The c. 1920 stables do not survive. There is a small detached toilet block to the northeast corner of the building, but no other structures. The south side of the site has an access road leading to parking at the rear. There is a car width access way along the north side.

== Heritage listing ==
The former State Butchers Shop was listed on the Queensland Heritage Register on 27 April 2001 having satisfied the following criteria.

The place is important in demonstrating the evolution or pattern of Queensland's history.

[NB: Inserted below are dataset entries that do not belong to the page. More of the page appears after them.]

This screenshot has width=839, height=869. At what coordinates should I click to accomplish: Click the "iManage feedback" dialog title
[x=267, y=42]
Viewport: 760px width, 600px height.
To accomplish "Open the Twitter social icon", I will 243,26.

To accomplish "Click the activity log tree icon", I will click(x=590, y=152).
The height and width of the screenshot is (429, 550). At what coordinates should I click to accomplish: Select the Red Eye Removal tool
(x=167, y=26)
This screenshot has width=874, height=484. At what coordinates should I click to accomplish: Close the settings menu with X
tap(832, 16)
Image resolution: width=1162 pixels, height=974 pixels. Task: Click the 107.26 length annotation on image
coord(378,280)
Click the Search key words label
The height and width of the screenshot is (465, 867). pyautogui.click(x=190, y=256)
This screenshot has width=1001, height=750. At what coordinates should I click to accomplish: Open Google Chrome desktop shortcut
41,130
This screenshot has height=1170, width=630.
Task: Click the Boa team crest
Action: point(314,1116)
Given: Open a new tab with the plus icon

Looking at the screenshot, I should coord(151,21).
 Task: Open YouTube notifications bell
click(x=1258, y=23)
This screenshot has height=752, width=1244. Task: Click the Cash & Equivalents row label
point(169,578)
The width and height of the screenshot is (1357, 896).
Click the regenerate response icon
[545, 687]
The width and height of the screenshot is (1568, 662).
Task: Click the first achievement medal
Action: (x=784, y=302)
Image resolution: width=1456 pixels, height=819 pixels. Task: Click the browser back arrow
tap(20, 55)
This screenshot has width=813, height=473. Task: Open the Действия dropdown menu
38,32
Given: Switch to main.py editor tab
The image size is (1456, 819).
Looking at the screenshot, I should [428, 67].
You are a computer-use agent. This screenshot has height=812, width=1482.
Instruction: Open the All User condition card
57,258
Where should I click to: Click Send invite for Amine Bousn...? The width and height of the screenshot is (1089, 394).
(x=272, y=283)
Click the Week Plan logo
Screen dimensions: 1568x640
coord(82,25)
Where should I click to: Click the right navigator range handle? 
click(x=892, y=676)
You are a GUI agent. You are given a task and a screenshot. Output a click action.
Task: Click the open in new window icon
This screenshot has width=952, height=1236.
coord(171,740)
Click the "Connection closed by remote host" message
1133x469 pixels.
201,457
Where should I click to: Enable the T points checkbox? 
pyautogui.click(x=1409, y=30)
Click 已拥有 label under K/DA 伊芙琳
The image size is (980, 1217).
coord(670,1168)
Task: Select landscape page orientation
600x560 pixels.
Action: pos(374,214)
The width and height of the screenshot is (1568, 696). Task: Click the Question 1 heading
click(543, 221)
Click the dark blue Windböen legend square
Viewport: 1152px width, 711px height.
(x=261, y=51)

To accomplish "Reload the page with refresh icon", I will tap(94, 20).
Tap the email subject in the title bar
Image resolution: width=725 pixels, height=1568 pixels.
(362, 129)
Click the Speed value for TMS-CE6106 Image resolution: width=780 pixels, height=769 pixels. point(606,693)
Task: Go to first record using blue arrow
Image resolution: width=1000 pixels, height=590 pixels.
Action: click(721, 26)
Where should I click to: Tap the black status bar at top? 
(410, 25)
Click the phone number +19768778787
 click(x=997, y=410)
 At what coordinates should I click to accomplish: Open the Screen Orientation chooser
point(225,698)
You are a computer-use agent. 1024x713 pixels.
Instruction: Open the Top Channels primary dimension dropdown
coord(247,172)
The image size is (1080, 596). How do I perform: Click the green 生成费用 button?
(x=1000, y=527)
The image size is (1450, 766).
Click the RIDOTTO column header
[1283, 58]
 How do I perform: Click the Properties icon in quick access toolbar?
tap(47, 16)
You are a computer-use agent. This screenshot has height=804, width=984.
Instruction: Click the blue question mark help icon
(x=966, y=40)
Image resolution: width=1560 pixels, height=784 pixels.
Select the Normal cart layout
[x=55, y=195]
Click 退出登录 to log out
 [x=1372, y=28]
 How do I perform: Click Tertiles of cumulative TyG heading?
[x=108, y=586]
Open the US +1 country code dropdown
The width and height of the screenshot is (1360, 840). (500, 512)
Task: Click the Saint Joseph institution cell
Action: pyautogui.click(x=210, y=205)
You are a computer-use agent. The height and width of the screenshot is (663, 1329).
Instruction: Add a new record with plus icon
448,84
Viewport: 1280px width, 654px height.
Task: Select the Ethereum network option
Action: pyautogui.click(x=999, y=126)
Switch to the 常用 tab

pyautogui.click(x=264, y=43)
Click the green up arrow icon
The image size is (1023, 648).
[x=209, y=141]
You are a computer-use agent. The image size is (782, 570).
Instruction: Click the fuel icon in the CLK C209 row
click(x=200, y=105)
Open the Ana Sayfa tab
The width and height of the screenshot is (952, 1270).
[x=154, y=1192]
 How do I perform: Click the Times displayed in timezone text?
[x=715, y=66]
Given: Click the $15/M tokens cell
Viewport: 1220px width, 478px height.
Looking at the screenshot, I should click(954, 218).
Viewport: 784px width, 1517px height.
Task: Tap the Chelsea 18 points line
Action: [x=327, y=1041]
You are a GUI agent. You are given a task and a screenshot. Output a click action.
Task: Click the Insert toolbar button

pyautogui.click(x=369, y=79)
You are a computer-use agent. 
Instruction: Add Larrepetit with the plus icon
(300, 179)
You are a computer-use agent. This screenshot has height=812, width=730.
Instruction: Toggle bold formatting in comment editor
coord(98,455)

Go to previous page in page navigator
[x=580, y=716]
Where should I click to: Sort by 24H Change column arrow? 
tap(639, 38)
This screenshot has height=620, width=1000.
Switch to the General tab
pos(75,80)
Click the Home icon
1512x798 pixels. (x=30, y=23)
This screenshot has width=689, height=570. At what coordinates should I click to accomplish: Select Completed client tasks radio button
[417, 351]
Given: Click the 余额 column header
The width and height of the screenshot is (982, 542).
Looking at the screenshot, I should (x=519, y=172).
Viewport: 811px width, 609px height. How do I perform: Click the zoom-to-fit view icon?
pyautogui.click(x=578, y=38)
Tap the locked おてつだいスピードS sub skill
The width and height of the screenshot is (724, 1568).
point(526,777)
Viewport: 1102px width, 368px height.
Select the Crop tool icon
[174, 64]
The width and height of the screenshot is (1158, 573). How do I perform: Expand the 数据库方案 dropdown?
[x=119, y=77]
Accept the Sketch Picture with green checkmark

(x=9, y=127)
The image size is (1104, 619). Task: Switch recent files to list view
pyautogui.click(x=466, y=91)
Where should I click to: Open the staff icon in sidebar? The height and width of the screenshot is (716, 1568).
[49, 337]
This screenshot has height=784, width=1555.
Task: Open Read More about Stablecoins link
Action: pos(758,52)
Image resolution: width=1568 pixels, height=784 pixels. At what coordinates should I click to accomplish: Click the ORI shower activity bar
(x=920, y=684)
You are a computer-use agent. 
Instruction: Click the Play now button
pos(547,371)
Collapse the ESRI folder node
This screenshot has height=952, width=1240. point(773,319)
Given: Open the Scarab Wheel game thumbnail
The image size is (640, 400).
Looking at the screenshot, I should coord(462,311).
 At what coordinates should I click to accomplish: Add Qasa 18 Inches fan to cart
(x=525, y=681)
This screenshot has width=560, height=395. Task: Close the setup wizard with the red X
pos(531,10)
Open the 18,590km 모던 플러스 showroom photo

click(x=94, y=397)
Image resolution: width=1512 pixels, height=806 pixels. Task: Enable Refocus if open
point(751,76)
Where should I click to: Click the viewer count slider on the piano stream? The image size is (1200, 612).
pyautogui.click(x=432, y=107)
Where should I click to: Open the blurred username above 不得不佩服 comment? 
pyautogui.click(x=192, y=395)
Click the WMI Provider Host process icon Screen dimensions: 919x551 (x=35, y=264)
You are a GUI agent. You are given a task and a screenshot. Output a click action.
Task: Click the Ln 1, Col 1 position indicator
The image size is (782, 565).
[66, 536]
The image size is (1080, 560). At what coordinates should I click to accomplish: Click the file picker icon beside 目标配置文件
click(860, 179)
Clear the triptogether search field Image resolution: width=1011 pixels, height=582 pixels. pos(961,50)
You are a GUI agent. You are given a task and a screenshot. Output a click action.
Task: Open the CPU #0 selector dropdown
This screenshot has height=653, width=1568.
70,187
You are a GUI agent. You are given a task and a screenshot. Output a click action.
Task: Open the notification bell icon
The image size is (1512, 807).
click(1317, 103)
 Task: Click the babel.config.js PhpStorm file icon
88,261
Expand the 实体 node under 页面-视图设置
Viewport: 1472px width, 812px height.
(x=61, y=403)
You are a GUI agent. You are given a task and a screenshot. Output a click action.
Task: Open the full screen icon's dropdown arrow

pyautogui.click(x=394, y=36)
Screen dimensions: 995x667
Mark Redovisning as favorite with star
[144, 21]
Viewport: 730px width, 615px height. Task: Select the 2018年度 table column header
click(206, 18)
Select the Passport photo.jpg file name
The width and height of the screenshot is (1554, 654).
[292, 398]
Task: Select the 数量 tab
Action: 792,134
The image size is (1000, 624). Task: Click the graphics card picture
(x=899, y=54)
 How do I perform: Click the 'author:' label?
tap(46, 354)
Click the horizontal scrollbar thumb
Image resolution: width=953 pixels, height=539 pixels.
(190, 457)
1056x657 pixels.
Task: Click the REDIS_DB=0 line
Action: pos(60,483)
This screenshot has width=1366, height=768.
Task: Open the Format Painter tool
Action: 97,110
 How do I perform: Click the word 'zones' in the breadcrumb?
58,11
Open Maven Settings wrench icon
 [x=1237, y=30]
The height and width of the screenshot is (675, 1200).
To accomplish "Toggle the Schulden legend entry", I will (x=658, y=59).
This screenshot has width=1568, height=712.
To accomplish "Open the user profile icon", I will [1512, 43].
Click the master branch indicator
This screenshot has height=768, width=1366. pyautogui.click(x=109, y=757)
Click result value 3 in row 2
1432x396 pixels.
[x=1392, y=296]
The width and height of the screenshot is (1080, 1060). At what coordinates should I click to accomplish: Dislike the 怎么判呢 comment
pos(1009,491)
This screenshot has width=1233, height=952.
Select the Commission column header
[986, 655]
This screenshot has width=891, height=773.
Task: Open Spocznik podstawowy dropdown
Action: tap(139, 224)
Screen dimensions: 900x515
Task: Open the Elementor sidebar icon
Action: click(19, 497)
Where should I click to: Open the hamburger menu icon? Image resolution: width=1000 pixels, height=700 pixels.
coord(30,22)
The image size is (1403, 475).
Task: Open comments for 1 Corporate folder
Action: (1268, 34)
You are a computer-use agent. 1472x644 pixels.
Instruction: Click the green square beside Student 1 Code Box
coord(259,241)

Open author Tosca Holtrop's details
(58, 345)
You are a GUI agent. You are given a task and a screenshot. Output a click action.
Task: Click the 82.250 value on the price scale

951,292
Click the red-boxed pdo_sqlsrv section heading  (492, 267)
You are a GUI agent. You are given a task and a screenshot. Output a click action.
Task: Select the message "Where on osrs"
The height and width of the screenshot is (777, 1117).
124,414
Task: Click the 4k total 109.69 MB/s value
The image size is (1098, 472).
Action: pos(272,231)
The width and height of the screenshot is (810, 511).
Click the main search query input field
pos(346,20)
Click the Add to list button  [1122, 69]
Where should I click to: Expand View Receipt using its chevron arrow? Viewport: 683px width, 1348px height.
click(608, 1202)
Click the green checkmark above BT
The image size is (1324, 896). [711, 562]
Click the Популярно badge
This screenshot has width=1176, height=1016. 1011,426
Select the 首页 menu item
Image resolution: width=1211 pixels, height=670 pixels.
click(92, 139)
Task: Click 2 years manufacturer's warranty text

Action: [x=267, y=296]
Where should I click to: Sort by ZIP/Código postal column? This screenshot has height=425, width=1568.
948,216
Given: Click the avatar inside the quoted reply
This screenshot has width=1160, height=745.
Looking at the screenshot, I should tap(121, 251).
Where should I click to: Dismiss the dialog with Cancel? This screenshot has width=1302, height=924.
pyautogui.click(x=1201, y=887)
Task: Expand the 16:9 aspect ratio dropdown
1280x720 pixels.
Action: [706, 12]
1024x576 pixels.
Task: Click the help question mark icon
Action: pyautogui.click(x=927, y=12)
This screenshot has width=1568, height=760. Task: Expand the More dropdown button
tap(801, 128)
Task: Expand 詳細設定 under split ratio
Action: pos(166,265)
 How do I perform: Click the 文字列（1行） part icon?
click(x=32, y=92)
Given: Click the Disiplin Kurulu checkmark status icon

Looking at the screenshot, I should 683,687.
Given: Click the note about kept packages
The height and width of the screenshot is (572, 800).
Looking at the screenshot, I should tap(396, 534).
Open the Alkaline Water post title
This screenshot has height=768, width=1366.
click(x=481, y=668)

The Former State Butcher's Shop, Roma, erected in 1919, is important in illustrating the pattern of Queensland's history. In particular, the place is illustrative of the highly co-ordinated, statewide system of State butcheries which provided cheaper meat to thousands of Queensland families in the years 1915–1929. During this period successive Queensland Labor governments established various State enterprises, with the network of State butcher's shops being among the more successful of these experiments. The Roma State Butcher's Shop was considered an important distribution centre for meat supplied from the State-owned Charleville Meatworks, which is illustrated in the construction of a substantial brick building with state-of-the-art butchery equipment and facilities.

The place demonstrates rare, uncommon or endangered aspects of Queensland's cultural heritage.

The Roma shop was one of only six purpose-designed State butcher's shops constructed 1917–1923 – most of the State butcher's shops operated from leased or purchased premises - and was among the more substantial (full brick construction) of these.

The place is important in demonstrating the principal characteristics of a particular class of cultural places.

The place has remained a butcher's shop, and is important in illustrating the principal characteristics of a purpose-designed State butcher's shop of its era.